Problem:
Return every record exactly as written.

Records from a data collection:
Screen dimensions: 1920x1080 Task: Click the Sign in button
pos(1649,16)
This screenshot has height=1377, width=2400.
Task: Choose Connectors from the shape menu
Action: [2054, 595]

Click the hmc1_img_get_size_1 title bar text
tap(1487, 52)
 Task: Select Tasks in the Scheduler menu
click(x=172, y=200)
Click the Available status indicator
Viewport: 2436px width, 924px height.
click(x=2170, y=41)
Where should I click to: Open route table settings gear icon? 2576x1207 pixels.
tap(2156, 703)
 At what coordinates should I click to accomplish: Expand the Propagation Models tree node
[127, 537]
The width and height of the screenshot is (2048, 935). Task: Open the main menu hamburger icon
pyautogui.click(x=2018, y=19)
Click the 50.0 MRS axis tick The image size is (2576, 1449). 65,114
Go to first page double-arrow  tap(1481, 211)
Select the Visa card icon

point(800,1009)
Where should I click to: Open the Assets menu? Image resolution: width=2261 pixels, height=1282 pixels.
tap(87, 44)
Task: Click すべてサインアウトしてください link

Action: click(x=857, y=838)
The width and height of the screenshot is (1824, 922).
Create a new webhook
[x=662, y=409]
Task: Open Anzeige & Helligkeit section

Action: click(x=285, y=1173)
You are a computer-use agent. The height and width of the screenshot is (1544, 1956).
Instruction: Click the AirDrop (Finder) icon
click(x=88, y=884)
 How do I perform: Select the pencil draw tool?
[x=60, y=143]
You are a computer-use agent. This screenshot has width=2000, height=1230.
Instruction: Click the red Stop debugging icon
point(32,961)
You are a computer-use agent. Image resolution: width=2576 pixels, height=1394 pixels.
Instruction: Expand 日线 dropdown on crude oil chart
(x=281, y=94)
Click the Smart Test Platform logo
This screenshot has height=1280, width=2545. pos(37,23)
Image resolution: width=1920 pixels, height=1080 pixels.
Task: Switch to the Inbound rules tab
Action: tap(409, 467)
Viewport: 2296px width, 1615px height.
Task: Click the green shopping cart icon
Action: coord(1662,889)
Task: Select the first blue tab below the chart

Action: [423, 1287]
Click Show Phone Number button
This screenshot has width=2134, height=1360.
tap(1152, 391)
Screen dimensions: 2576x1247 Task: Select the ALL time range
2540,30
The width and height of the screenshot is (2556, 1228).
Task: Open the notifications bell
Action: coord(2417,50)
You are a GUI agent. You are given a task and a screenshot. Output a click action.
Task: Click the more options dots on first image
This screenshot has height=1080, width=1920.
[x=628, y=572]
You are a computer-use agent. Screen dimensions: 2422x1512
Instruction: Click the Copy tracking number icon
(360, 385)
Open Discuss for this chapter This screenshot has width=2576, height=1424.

Answer to this exercise:
Screen dimensions: 1920x1080 Task: Click the Sign in button
pos(1649,16)
This screenshot has height=1377, width=2400.
Task: Choose Connectors from the shape menu
Action: [2054, 595]

Click the hmc1_img_get_size_1 title bar text
tap(1487, 52)
 Task: Select Tasks in the Scheduler menu
click(x=172, y=200)
Click the Available status indicator
Viewport: 2436px width, 924px height.
click(x=2170, y=41)
Where should I click to: Open route table settings gear icon? 2576x1207 pixels.
tap(2156, 703)
 At what coordinates should I click to accomplish: Expand the Propagation Models tree node
[127, 537]
The width and height of the screenshot is (2048, 935). Task: Open the main menu hamburger icon
pyautogui.click(x=2018, y=19)
Click the 50.0 MRS axis tick The image size is (2576, 1449). 65,114
Go to first page double-arrow  tap(1481, 211)
Select the Visa card icon

point(800,1009)
Where should I click to: Open the Assets menu? Image resolution: width=2261 pixels, height=1282 pixels.
tap(87, 44)
Task: Click すべてサインアウトしてください link

Action: click(x=857, y=838)
The width and height of the screenshot is (1824, 922).
Create a new webhook
[x=662, y=409]
Task: Open Anzeige & Helligkeit section

Action: click(x=285, y=1173)
You are a computer-use agent. The height and width of the screenshot is (1544, 1956).
Instruction: Click the AirDrop (Finder) icon
click(x=88, y=884)
 How do I perform: Select the pencil draw tool?
[x=60, y=143]
You are a computer-use agent. This screenshot has width=2000, height=1230.
Instruction: Click the red Stop debugging icon
point(32,961)
You are a computer-use agent. Image resolution: width=2576 pixels, height=1394 pixels.
Instruction: Expand 日线 dropdown on crude oil chart
(x=281, y=94)
Click the Smart Test Platform logo
This screenshot has height=1280, width=2545. pos(37,23)
Image resolution: width=1920 pixels, height=1080 pixels.
Task: Switch to the Inbound rules tab
Action: tap(409, 467)
Viewport: 2296px width, 1615px height.
Task: Click the green shopping cart icon
Action: coord(1662,889)
Task: Select the first blue tab below the chart

Action: [423, 1287]
Click Show Phone Number button
This screenshot has width=2134, height=1360.
tap(1152, 391)
Screen dimensions: 2576x1247 Task: Select the ALL time range
2540,30
The width and height of the screenshot is (2556, 1228).
Task: Open the notifications bell
Action: coord(2417,50)
You are a GUI agent. You are given a task and a screenshot. Output a click action.
Task: Click the more options dots on first image
This screenshot has height=1080, width=1920.
[x=628, y=572]
You are a computer-use agent. Screen dimensions: 2422x1512
Instruction: Click the Copy tracking number icon
(360, 385)
Open Discuss for this chapter This screenshot has width=2576, height=1424.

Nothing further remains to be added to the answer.